I Kill Giants by Joe Kelly and Ken Nimura.

submitted by Viola?, age Secret, Secret
(January 23, 2019 - 7:55 pm)

Seraphina by Rachel Hartman

Summerkin by Sarah Prineas  

submitted by Leeli
(January 24, 2019 - 12:35 pm)

Oh dear, I haven't posted here since mid-eighth grade. Let's see, what have I read recently.

Tash Hearts Tolstoy, Kathryn Ormsbee

In terms of the book as a whole, Tash Hearts Tolstoy is a decent book with a decent plot and decent characters. I read it at Cockleburr's recommendation and I don't regret it, though. It includes really excellent representation of something I relate to strongly.

The Bluest Eye, Toni Morrison

Very good book with a lot of powerful messages. However, it has some VERY mature content and I wouldn't recommend anyone under about 14 reading it. 

Uncle Tom's Cabin, Harriet Beecher Stowe

Please, please, please don't read Uncle Tom's Cabin. It is 476 pages of pure torture. Yes, it has some powerful messages; however, Stowe's ideas when it comes to abolition aren't as good as you'd expect, not to mention that she just isn't a very good writer. It would, however, make a good soap opera.

The Autobiography of Malcolm X, Malcolm X (as narrated to Alex Haley)

This was a really interesting book. I learned a lot about Malcolm X that I didn't know; the beginning especially was really gripping. He lived a fascinating life. 

Paper Towns, John Green

If you're into John Green, you'll like Paper Towns (and probably will have already read it). I enjoy John Green because his books are always very philosophical and bring up a lot of good questions. However, I don't like the romance he includes in them, and Paper Towns was a typical example of that.

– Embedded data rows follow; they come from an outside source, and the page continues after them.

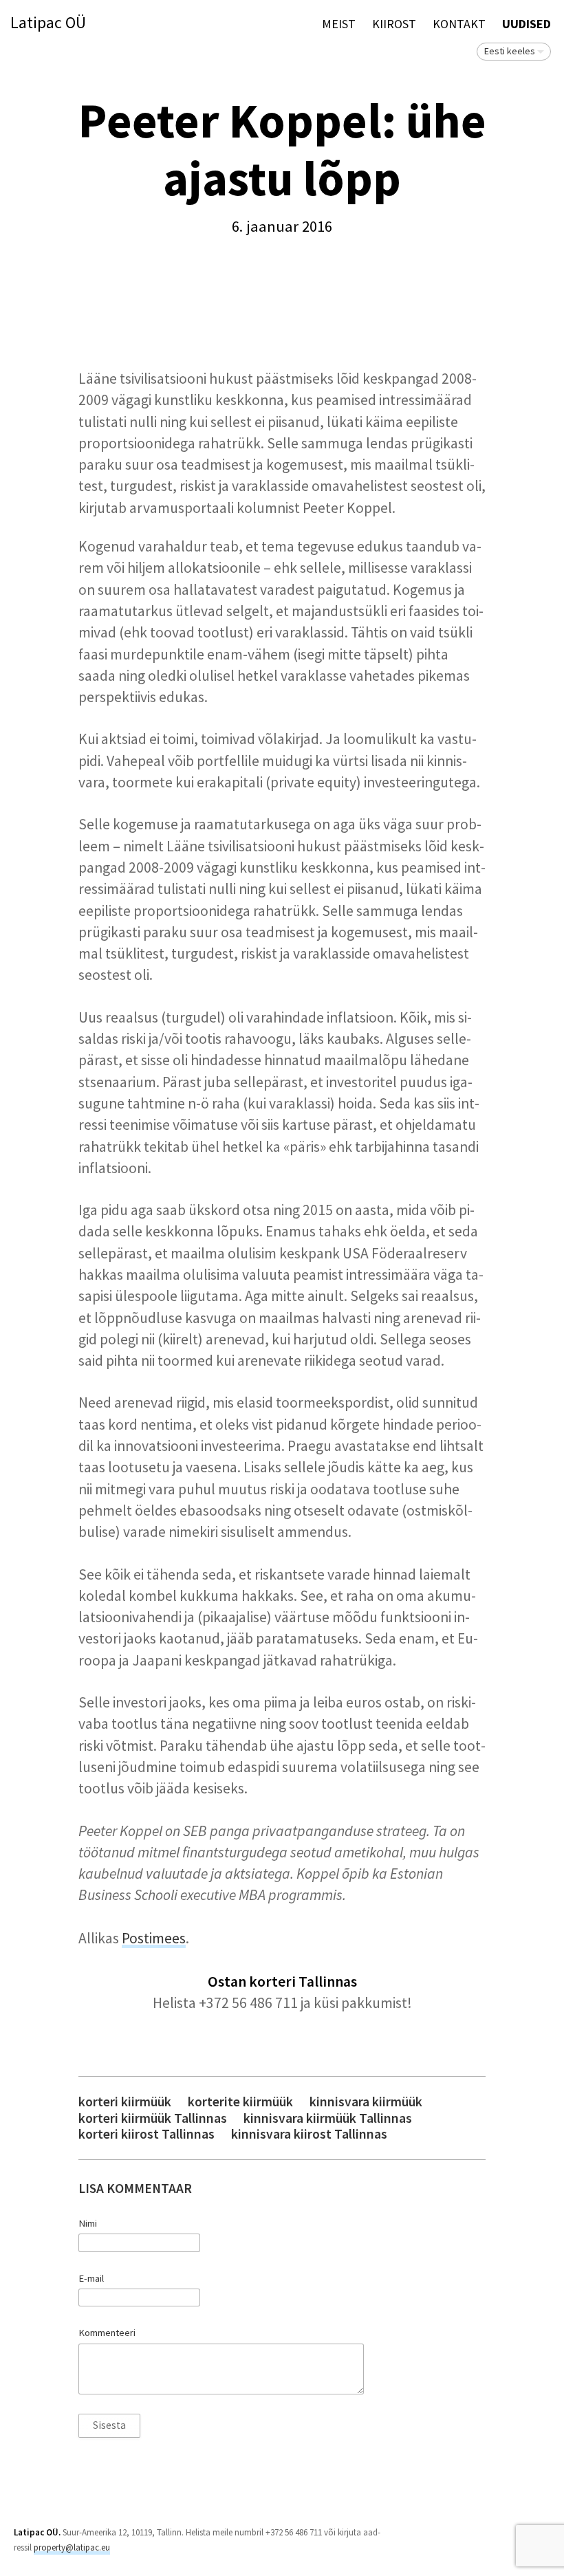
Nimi (87, 2223)
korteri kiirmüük (124, 2102)
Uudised (526, 24)
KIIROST (394, 24)
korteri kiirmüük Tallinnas (152, 2118)
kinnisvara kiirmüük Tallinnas (327, 2118)
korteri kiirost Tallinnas (146, 2134)
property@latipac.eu (72, 2547)
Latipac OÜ (48, 23)
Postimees (154, 1938)
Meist (339, 24)
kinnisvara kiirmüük (366, 2102)
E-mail (91, 2278)
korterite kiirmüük (240, 2102)
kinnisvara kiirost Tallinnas (309, 2134)
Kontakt (459, 24)
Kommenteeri (106, 2332)
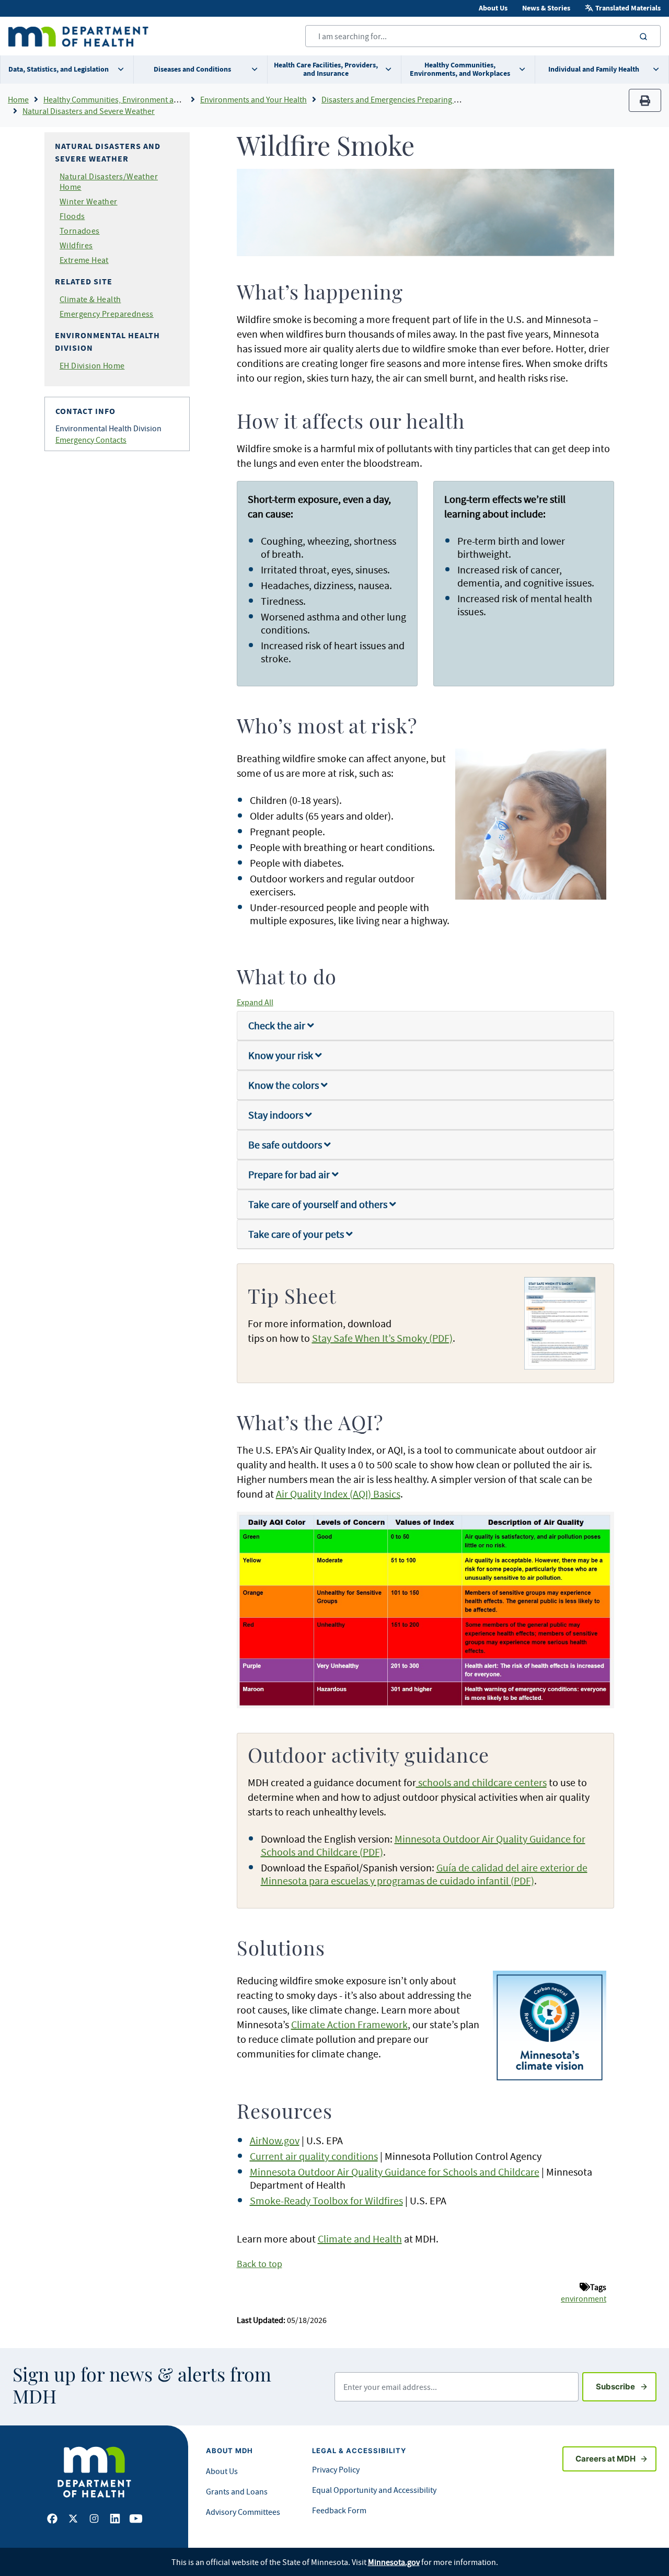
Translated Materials (628, 8)
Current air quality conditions (314, 2156)
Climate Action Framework (349, 2024)
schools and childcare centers (481, 1782)
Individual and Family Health (593, 69)
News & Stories (546, 8)
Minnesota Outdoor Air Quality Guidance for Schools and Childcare (394, 2171)
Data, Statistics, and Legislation (58, 69)
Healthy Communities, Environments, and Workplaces (460, 69)
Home (18, 99)
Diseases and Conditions (192, 69)
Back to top (259, 2264)
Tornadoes (80, 230)
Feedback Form (339, 2510)
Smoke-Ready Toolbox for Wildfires (326, 2200)
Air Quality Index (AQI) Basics (338, 1493)
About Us (493, 8)
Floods (72, 216)
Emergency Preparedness (107, 313)
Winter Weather (89, 201)
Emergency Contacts (90, 439)
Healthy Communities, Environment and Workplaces (134, 99)
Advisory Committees (243, 2511)
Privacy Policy (336, 2469)
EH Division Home (92, 365)
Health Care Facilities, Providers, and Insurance (326, 69)
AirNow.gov (274, 2140)
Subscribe (626, 2386)
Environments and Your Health (253, 99)
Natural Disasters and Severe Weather (88, 111)
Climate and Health (360, 2238)
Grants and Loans (237, 2491)
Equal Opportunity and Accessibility (374, 2490)
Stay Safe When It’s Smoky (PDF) (382, 1337)
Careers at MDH (605, 2459)
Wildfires (76, 245)
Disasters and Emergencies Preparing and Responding (416, 99)
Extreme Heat (84, 260)
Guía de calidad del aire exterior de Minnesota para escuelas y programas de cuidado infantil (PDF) (424, 1874)
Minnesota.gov (394, 2562)
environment (583, 2298)
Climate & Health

Turtles All The Way Down, John Green

Possibly my favorite John Green book. I found it really interesting and gripping, as I do with all of his books. The romance was played down a little bit, too (though that was just because of the narrator's OCD).

Vengeful, V.E. Schwab

Vengeful is the sequel to Vicious, which is an absolutely brilliant superhero-esque novel that I'm totally in love with. Vengeful lived up to Vicious's reputation and writing style, and I enjoyed it a lot. It had a really nice balance of old characters and new, and brought up some new plots and information about the characters we got to know in Vicious. However, I had my doubts about Vengeful just because I thought Vicious didn't need a sequel, and I was right. Schwab grabbed new plots out of thin air instead of continuing plots from the previous book (because there weren't any to grab - Vicious was designed to be a stand-alone novel). That was a little disconcerting at first and made some of the plots feel forced. However, overall I really liked it. (and this time she actively set herself up for a sequel, so I can't wait to see what she'll do with that.) Do note that this is an adult novel with lots of mature content.

American Gods, Neil Gaiman

Brilliant book is pretty much all I can say. I love Neil Gaiman. It has some mature content; is definitely an adult novel.

(I read a ton of Neil Gaiman, name a book by him and I read it, but I'm not going to list all of them because that would take ages.)

The Hate U Give, Angie Thomas


submitted by St.Owl, In The Subtext
(January 24, 2019 - 4:12 pm)

Ahhhh so many to say but I have to go so I'll just say The Willow Falls Series and the Candymkers, both by Wendy Mass!